Président de la Commission des pensions et membre de celles du règlement, de la comptabilité, des finances et du contrôle budgétaire, Maurice Delom-Sorbé dépose deux propositions de loi relatives aux veuves de guerre et aux agents de l'Etat anciens combattants et un rapport sur le budget des P.T.T.

En séance il intervient notamment sur ce budget ainsi que sur celui des anciens combattants et prend part à la discussion du projet de loi sur les réparations à accorder aux victimes civiles de la guerre. Par ailleurs il participe aux débats constitutionnels.

Inscrit au groupe de la résistance démocratique et socialiste, Maurice Delom-Sorbé vote les nationalisations mais refuse le texte proposé comme Constitution de la République (19 avril 1946) qui sera rejeté par le référendum du 5 mai.

Il se représente aux élections du 2 juin 1946 pour la seconde Assemblée nationale Constituante et fait campagne sur la Constitution en se prévalant du résultat du référendum. Cependant la S.F.I.O. qui avait appelé à voter oui forme sa propre liste et les modérés - absents du précédent scrutin - apparaissent sur sa droite.

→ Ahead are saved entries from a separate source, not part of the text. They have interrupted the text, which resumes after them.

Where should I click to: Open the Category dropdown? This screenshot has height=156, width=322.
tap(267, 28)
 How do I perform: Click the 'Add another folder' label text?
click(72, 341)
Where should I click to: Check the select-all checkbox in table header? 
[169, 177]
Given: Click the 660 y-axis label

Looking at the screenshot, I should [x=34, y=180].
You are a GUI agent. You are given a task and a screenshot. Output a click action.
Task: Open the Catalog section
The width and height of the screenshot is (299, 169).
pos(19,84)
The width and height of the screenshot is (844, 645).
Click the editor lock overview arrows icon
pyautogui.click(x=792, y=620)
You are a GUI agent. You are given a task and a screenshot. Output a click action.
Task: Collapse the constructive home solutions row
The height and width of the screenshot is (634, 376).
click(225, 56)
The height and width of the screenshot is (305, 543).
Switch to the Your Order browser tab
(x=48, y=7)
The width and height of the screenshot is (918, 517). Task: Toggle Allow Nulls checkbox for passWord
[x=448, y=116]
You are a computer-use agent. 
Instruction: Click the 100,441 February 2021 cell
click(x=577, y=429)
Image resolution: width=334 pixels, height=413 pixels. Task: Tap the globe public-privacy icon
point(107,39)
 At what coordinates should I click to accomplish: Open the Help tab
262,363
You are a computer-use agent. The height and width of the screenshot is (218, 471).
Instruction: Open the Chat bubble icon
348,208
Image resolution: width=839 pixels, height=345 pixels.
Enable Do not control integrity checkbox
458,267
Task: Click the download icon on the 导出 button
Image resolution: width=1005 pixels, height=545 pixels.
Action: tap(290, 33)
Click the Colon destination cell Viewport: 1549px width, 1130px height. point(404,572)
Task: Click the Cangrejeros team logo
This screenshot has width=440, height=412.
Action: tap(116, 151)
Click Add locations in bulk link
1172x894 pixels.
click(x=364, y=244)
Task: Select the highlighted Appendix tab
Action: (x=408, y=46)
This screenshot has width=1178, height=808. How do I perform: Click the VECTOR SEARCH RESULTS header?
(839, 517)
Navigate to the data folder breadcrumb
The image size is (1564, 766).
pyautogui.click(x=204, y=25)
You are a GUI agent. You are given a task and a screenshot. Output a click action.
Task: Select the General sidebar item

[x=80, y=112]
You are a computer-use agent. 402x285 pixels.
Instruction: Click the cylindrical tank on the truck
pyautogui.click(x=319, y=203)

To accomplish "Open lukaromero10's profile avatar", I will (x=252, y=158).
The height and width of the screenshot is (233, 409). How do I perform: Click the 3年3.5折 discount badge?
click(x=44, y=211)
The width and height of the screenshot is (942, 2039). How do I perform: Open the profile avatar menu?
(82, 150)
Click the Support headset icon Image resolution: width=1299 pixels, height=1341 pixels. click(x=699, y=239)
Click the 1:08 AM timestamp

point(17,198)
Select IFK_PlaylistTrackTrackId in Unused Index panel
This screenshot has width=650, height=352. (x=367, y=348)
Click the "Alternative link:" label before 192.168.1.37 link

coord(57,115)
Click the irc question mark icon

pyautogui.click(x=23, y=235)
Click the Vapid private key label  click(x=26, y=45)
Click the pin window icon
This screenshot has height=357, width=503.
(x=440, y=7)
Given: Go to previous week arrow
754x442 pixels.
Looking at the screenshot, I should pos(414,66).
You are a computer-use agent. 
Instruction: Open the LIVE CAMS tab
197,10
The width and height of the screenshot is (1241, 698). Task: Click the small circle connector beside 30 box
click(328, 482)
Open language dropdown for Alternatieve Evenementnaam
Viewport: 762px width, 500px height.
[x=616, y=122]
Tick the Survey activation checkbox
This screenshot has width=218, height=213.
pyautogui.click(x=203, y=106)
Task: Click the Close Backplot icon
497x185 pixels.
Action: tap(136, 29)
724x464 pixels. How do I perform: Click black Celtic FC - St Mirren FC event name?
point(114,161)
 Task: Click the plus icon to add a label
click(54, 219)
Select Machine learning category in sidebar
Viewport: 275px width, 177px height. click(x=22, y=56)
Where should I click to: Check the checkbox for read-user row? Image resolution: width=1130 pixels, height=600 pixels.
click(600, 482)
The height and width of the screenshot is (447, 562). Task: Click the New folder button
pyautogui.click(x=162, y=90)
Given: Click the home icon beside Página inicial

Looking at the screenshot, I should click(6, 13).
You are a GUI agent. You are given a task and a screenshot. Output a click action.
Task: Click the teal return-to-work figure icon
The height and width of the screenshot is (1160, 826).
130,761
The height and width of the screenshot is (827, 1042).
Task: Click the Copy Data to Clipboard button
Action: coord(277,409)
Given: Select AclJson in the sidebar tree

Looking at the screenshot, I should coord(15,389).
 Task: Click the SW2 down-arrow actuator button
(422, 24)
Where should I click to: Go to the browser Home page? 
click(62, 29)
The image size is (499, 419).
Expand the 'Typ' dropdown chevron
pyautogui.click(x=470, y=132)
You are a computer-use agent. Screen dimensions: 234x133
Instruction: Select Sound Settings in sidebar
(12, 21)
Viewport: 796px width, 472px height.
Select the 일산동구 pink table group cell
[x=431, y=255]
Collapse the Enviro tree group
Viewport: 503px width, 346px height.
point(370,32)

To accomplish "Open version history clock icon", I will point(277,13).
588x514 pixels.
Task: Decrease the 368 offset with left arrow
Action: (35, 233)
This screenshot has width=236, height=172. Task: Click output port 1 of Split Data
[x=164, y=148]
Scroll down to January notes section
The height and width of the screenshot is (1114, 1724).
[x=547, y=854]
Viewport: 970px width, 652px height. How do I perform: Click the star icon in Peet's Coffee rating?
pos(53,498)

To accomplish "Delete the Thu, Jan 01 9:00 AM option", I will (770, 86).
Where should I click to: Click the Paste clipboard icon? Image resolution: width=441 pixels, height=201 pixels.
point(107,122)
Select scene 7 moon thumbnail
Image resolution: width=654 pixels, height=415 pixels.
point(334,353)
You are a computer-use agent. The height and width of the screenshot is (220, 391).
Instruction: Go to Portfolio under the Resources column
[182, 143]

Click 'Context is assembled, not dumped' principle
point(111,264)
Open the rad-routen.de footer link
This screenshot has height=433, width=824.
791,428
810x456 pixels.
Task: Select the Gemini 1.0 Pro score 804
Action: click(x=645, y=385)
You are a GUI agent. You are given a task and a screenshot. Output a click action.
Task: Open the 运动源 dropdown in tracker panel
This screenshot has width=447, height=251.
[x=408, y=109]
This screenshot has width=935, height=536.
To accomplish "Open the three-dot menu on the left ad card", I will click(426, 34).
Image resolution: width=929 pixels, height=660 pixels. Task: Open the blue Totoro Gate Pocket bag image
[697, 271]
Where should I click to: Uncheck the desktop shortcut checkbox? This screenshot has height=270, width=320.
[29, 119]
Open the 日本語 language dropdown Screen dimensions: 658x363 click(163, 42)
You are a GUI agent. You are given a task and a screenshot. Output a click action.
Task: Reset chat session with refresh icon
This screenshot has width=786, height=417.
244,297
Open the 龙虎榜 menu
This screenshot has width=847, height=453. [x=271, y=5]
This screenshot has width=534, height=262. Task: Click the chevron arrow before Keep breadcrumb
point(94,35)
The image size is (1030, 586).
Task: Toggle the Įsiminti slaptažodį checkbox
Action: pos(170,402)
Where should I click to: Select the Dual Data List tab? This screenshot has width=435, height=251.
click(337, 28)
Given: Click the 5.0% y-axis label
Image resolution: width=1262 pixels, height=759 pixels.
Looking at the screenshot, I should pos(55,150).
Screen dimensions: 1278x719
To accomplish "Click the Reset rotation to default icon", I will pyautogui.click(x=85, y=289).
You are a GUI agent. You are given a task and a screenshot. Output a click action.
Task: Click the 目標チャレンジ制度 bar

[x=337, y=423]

La liste du rassemblement des gauches républicaines qu'il dirige n'obtient que 12 % des suffrages exprimés, derrière le M.R.P. (39 % et deux sièges), le parti communiste et les modérés (respectivement 18 et 16 % pour un siège chacun) et les socialistes qui, avec près de 15 % des voix, obtiennent le dernier siège à pourvoir.

Maurice Delom-Sorbé ne se porte pas candidat aux élections législatives de la IVe République mais, élu local bien implanté, il tente, sans succès, de se faire élire au Conseil de la République en novembre 1948, mars 1952 et juin 1958.